It was hailed as a creative, artistic moment that grappled with the complexities of race in the US, filled with provocative imagery that evoked slavery, police brutality, and the gun control debate as functions of racism in America. However, part of its popularity was in its ambiguity; the plethora of ill-advised and downright corny knockoffs that hit Youtube within a week of its release proved how easy it was to miss the point.
Dallas, Texas rapper Bobby Sessions’ video for “Like Me” came out a month before and tackled many of the same subjects. Honestly, the furor Glover received could’ve just as easily gone to Sessions video. Where Glover couched his commentary in catchy, easily relatable trap pop, Sessions’ song buzzes with the electric fury of the outrage that James Baldwin once said every reasonable human being must feel at America’s many injustices. While “This Is America” is leavened by the contemporary dances of South Africa and America’s inner cities, “Like Me” is candid and brutal in a way that says “these subjects are not light and fluffy.”

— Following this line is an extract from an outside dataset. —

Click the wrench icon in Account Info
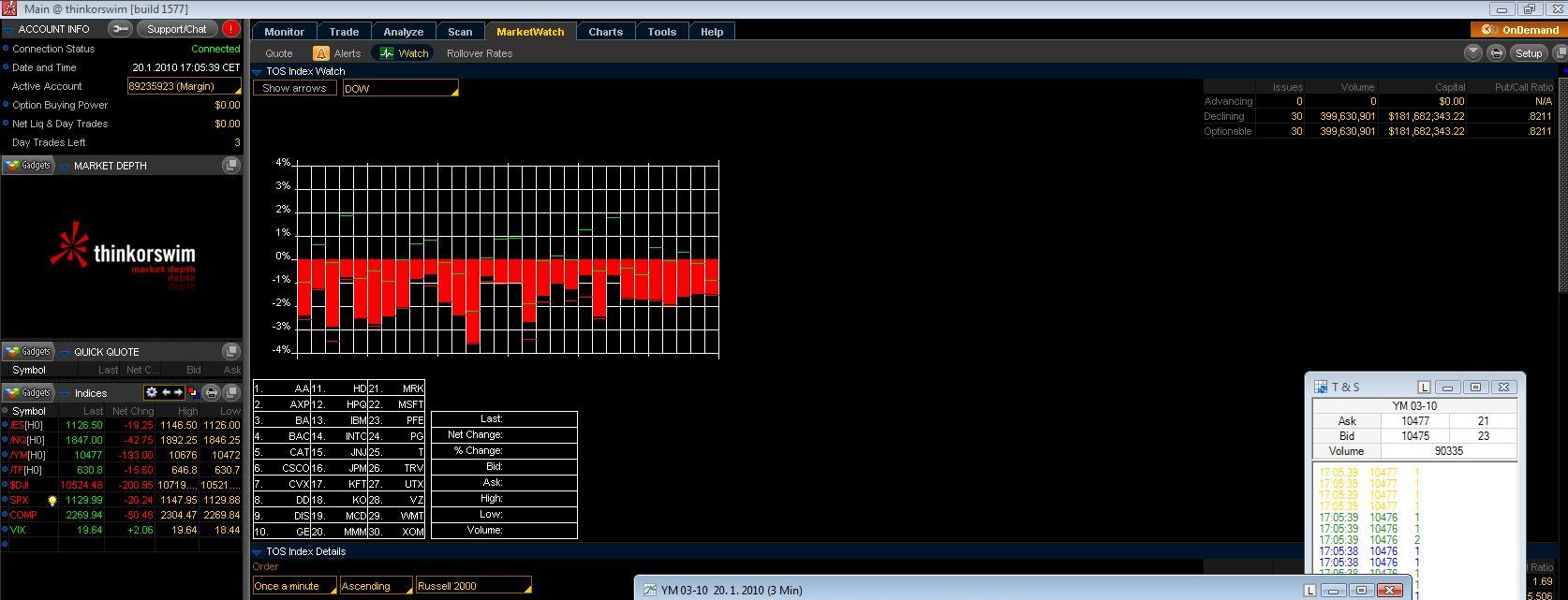 120,29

Sessions is not here to make you dance or feel good; he’s rightfully distressed by the conditions he addressed and wants you to be too. If “Like Me” comes across more grimly, less overtly acceptable to the status quo, so be it. Never mind becoming a media darling, Bobby Sessions is here to tell the uncomfortable truth, raw and unfiltered. You can either get with it or get out of the way.
That’s the sentiment behind “Pick A Side,” the second single from Sessions’ punk-rap debut album on Def Jam, RVLTN (Chapter 1): The Divided States Of AmeriKKKa. In that video, Bobby takes to task anyone who’s been ambivalent about the current state of affairs of American politics. Barely blurred photos of Kanye West and Donald Trump hang on a wall behind Bobby as he serves up a heated diatribe about the desperate need to take a stance — neutrality is not an option. He says as much during a phone interview in which he reiterates his positions without equivocation.
“‘Pick A Side’ establishes that to have an actual revolution you cannot just be pointing the finger at everybody else,” he explains. “You have to look at the damage being done by members of your community. There are people of color that get in positions of power and get in positions of influence where they can educate their viewers or audience about what is going on in their community, but they decide for their personal financial gain to dismiss all of those issues in their own community and act like they do not exist so that they can appease their white superiors.”